Alaric shook his head. The Eye of Terror had opened and the forces of Chaos had poured through. Billions of Imperial Guardsmen and whole Chapters of Space Marines were fighting there to stem the tide, which threatened to break through into the Imperial heartlands of the Segmentum Solar. Heretics like Hyrk were flocking there, too, to pledge themselves to the cause of the Chaos lords.

“Specifically,” Nyxos was saying, “a planet named Sarthis Majoris. A call has gone out to filth like Hyrk and Throne knows how many have answered already. It seems that Hyrk was summoned by a creature there called Duke Venalitor. I have sent to the Eye for confirmation, but either way, I intend to see your squad reinforced and sent to Sarthis Majoris as soon as we have gotten everything we can out of Hyrk.”

“I see. Could Hyrk be lying?”

“Perhaps. But as I said, Thorne is really very good.”

Nyxos said this with a telling smile that told Alaric all he needed to know about what would happen to the paralysed Hyrk.

“Look at this ship,” said Alaric. “At the crew and the resources we have spent. How much did it take to put my squad on the Merciless? What sacrifices are made so we can do what we must do?”

“Indeed, even I cannot count them all,” said Nyxos. “We must take more from our Imperium than any of us can understand. This thought troubles you?”

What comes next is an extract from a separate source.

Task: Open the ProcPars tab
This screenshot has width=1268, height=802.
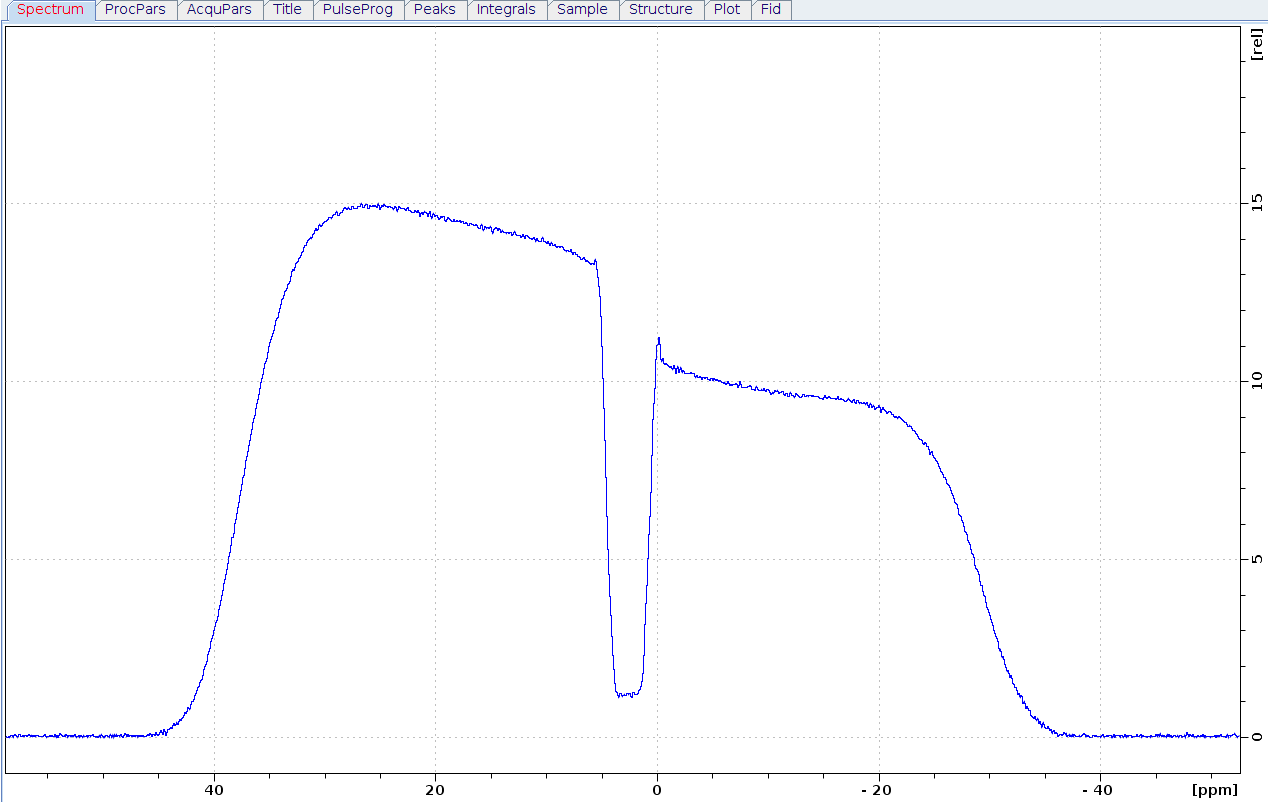Action: [136, 10]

“I can allow nothing to trouble me,” said Alaric. “If we turn our thoughts to these things, we lose our focus. Our sense of duty is eroded. If our task is not worth sacrifice, then no task is.”

“Good.” Nyxos’ face darkened. “But speak not these thoughts too freely, Justicar. To some, they might sound like moral weakness. Like the thoughts of one who harbours doubt. Would that you were an inquisitor, Alaric, that you could speak freely and unveil the inquisitor’s seal to anyone who dared question you! But you are not.”

“I know,” said Alaric. “But someone must think of them. Otherwise, what are we? It is the Imperium we are supposed to be protecting, and yet it must suffer for our efforts to protect it. How far can we go before all become madness? Someone must watch over what we do.”

“Leave that to us. And in the meantime, prepare your men. Sarthis Majoris will not be easy, and we are thin on the ground in the Eye. You and your squad will be on your own, whatever you might encounter there.”

“I shall lead their prayers,” said Alaric.

For a while after Nyxos left, Alaric watched Thorne work. Even without eyes, the expression on Hyrk’s face was that of a broken man.

It had taken untold sacrifices to break him. But Nyxos was right—that was a dangerous thing to think of. Alaric closed his eyes and meditated, and soon the thoughts were gone.